What of the many Caldecott Committee members who have engaged the responses of children through the years? Their experiences doubtless prove what the prescient Melcher already knew: when children see , it is worthwhile for the rest of us to listen. Referring to The Three Pigs , the Caldecott Kids delighted, "All those white backgrounds! They are like blank pages—anything's possible!" And it is!


Author Information
Kate McClelland is the Head of Youth Services and Kathy Krasniewicz is a Youth Services librarian at the Perrot Memorial Library in Old Greenwich, CT.

 

The Caldecott Kids' observations

The Dinosaurs of Waterhouse Hawkins (Scholastic), illustrated by Brian Selznick and written by Barbara Kerley, offers children the vision, in suspenseful and theatrical pictures and words, of a man who pursued his dream of expanding both scientific awareness and public imagination.
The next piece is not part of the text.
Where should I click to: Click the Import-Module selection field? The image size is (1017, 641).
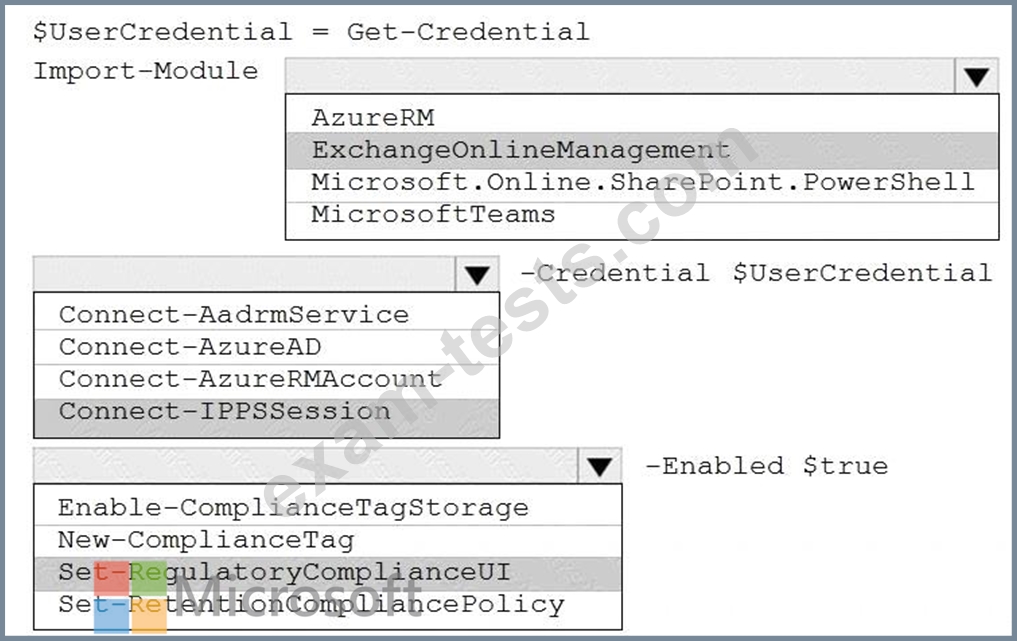(620, 76)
  • There's so much going on… child and adult, past and future… hopes and realities (some bad)… imagination and realities (mostly good)!
  • The page turns in this book are really important… they are dramatic… they remind me of "Flip-O-Rama!"
  • The BIG LETTERS at the beginning seem LOUD… like an announcement.

Martin's Big Words: The Life of Dr. Martin Luther King. Jr. (Hyperion/Jump at the Sun), illustrated by Bryan Collier and written by Doreen Rappaport, with its electrifying cut-paper collages and dramatic use of light filtered through stained glass animates an American icon both inspired and inspiring.

  • Different lights make me notice different angles.
  • [On the page depicting the bombing of King's house]: Martin's looking down shows he is sad…it looks like he is praying… it is foreshadowing.
  • [On the final illustration, there were many thoughts about the expression in Dr. King's eyes]: angry, upset, mad, disappointed, sad, terrified, fierce, determined.

The Stray Dog (HarperCollins) by Marc Simont uses visual understatement and irony to tell a gently subversive story of a family that falls in love with a stray dog and two children who, when it comes to love, refuse to submit to the power of adult authority.

  • Size is important. Willy is small when he's alone and sad… bigger when he is happy.
  • There are lots and lots of rounded shapes. Round shapes mean safety and happiness.
  • The colors are sort of faded and damp… a little blurry and a little sad.
  • This is a quiet story.

The Three Pigs (Clarion) by David Wiesner is rich with the possibility of freedom and pure, unbounded imagination. It not only takes readers in and out of stories, but also behind and between stories as they see the possibilities that lie in rewriting their own stories… outside the lines.

  • Look! There's a cat stuck outside the book!
  • Everything changes when the pigs begin to talk outside of the story.
  • There's a lot of inside-out, outside-in stuff going on…there are pictures inside pictures inside pictures….
  • There are sharp edges in the wolf's teeth and in the paper airplane—risky for pigs!